*Selection*
• • •

The buzz on the circuit is as much about who will make the cut for the premier, once-in-four-years ODI tournament, as it is about which team will win the IPL.

Ayaz Memon |April 9, 2019, 2:00 PM IST
IPL Sparkle = World Cup Ticket?

Andre Russell’s jaw dropping assault on RCB bowlers last week in the IPL prompted Brian Lara to play instant chief selector for the West Indies.

"Windies Team For World Cup @Russell12a and any other 10," tweeted the former great after KKR’s burly all-rounder had clinched an improbable win with brutal hitting rarely seen in T20.

There is more than just gushing hyperbole in Lara’s tweet. Even if obliquely, it also highlights how teams are looking at the IPL to resolve selection issues for the World Cup which begins in less than two months.

• • •

*Data*
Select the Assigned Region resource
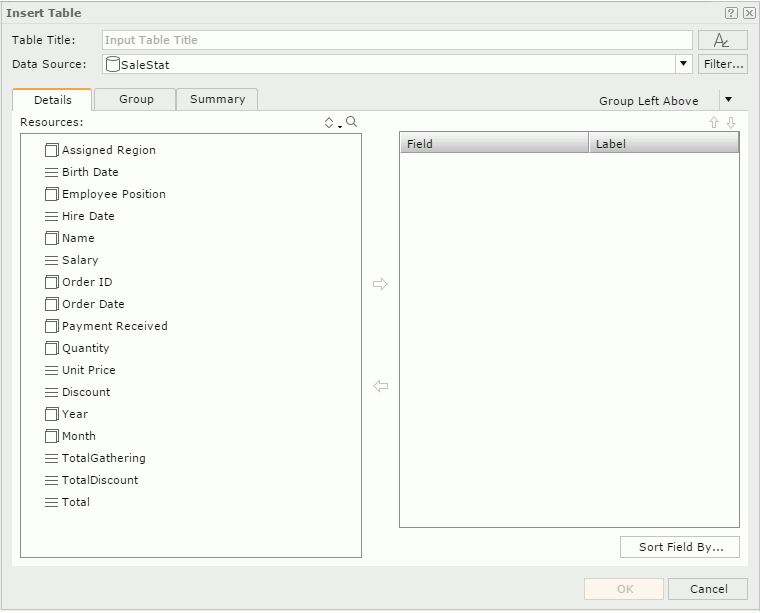Screen dimensions: 760x613 click(108, 150)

• • •

*Exercise description*
Echo the stretch of the IPL column from "Ayaz Memon |April" through "seen in T20.", word for word. The listing bears no relation to the IPL column.

*Result*
Ayaz Memon |April 9, 2019, 2:00 PM IST
IPL Sparkle = World Cup Ticket?

Andre Russell’s jaw dropping assault on RCB bowlers last week in the IPL prompted Brian Lara to play instant chief selector for the West Indies.

"Windies Team For World Cup @Russell12a and any other 10," tweeted the former great after KKR’s burly all-rounder had clinched an improbable win with brutal hitting rarely seen in T20.